Bishop mulling Sioux City Diocese role in immigration reform push
August 26, 2013
Bishop R. Walker Nickless
Bishop R. Walker Nickless is considering how the Sioux City Diocese, its priests and parishes and other organizations, may participate in a broader Catholic Church push for an immigration-reform package that includes a path to citizenship for millions of undocumented residents.
"He plans on talking to some of his brother priests on how we plan to proceed," said Kristie Arlt, communications director for the diocese.
The bishop is on record as supporting "common-sense reform" that provides a "reasonable path" to citizenship for an estimated 11 million people in the United States without proper papers.
"It aligns with what he said in the past," Arlt said in an interview with The Daily Times Herald about the larger national Catholic effort on immigration legislation aimed at influencing members of Congress.
The U.S. Conference of Catholic Bishops has consistently advocated for comprehensive reform of immigration policies that secures borders and gives undocumented immigrants the chance to earn permanent residency and eventual citizenship, the conference says in a statement of principles.
The question before Nickless is how actively to join other dioceses planning Masses and other possible events on Sunday, Sept. 8.
According to The New York Times, dioceses and archdioceses, including Chicago, Cincinnati, Los Angeles, Brooklyn and San Antonio, are holding pro-pathway activities that Sunday. Some priests expect to deliver homilies supporting immigration reform.
The U.S. House of Representatives has 136 Catholics, about 30 percent of the total representation in that body. Catholics have more members of Congress than any other religious group, according to The Times.

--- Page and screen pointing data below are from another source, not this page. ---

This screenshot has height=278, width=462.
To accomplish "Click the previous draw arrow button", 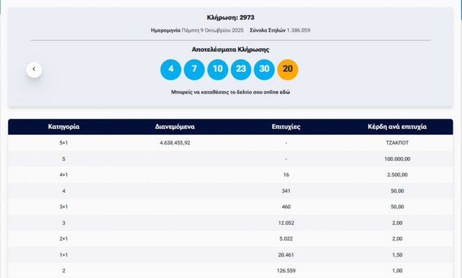I will coord(34,70).
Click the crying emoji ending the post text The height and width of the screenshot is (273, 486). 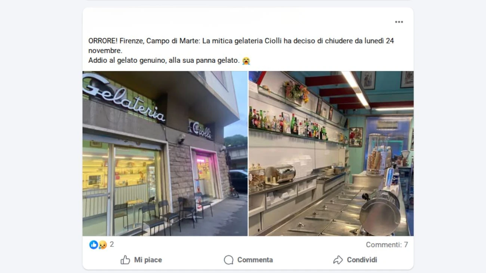tap(246, 61)
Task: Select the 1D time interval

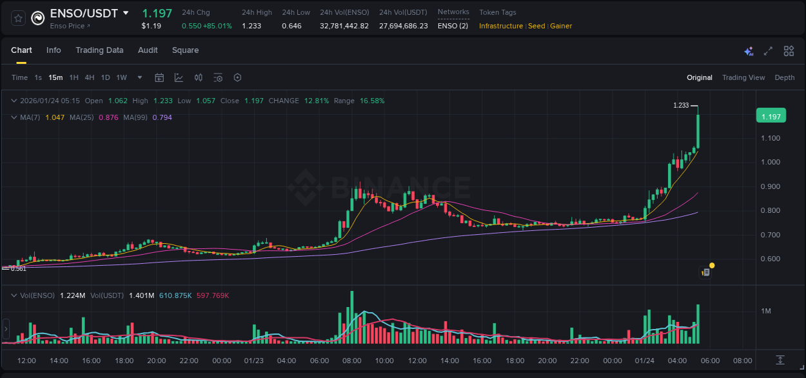Action: 104,77
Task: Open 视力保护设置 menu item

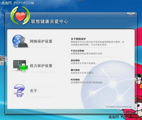Action: 41,66
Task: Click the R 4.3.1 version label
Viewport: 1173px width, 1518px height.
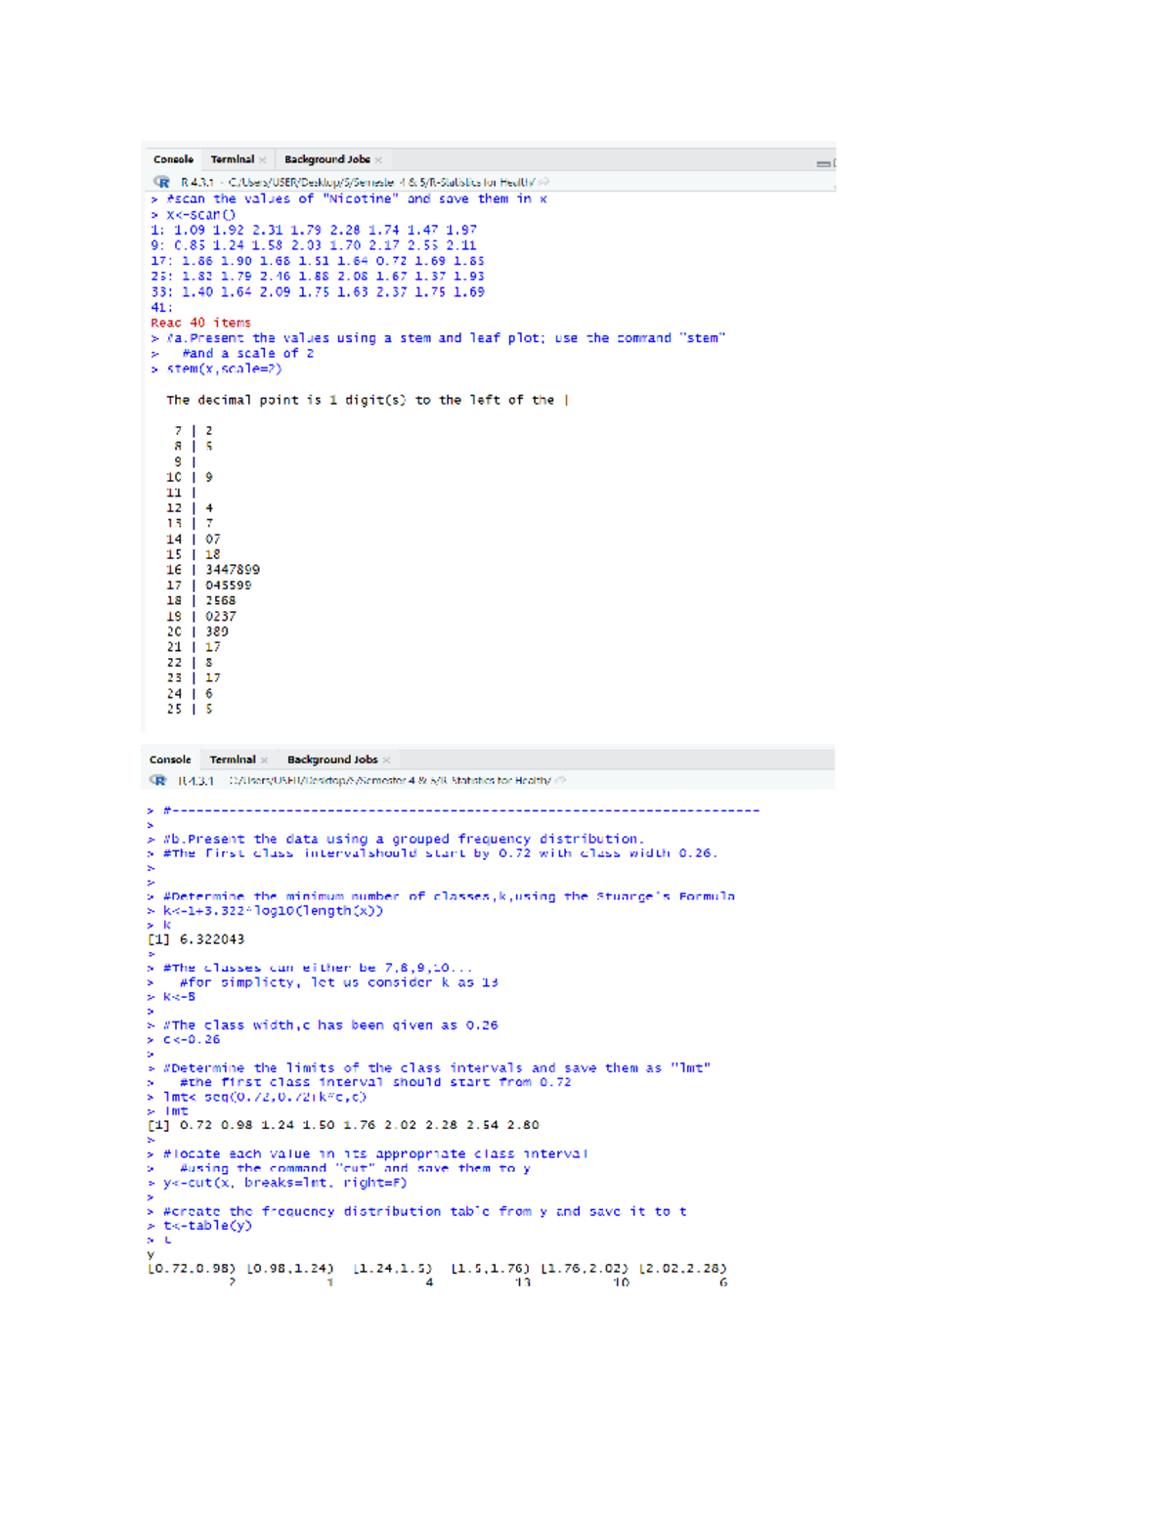Action: 196,181
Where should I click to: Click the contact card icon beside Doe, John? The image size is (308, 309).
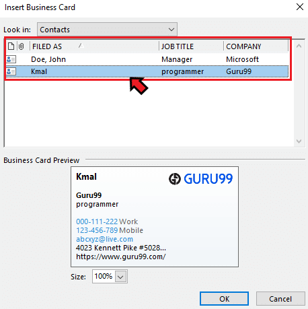pos(11,59)
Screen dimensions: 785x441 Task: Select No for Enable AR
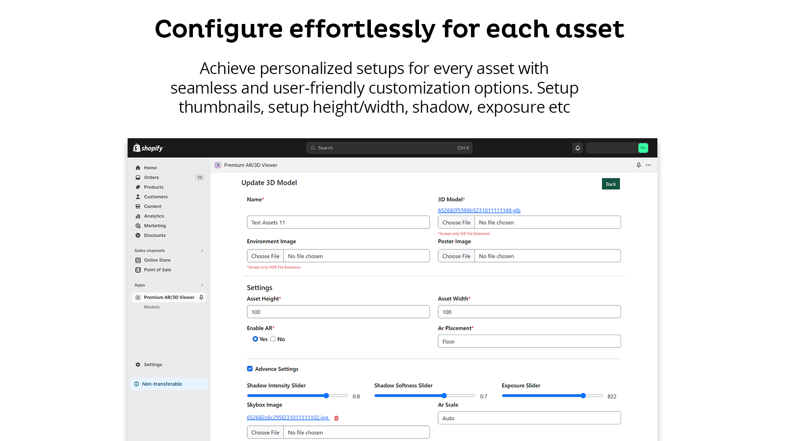(x=273, y=339)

Two Iowa Catholics - U.S. Sen. Tom Harkin, a Democrat, and U.S. Rep. Steve King, a Republican - advocate dramatically different approaches to immigration policy.
Harkin supported a Senate bill that includes a path to citizenship. King refers to such a proposal as "amnesty" for law-breaking activity, and has built a national brand largely on his fierce opposition to any sort of immigration reform that includes a pathway for unauthorized residents.
Both King and Harkin carried Carroll County in their most recent re-election bids.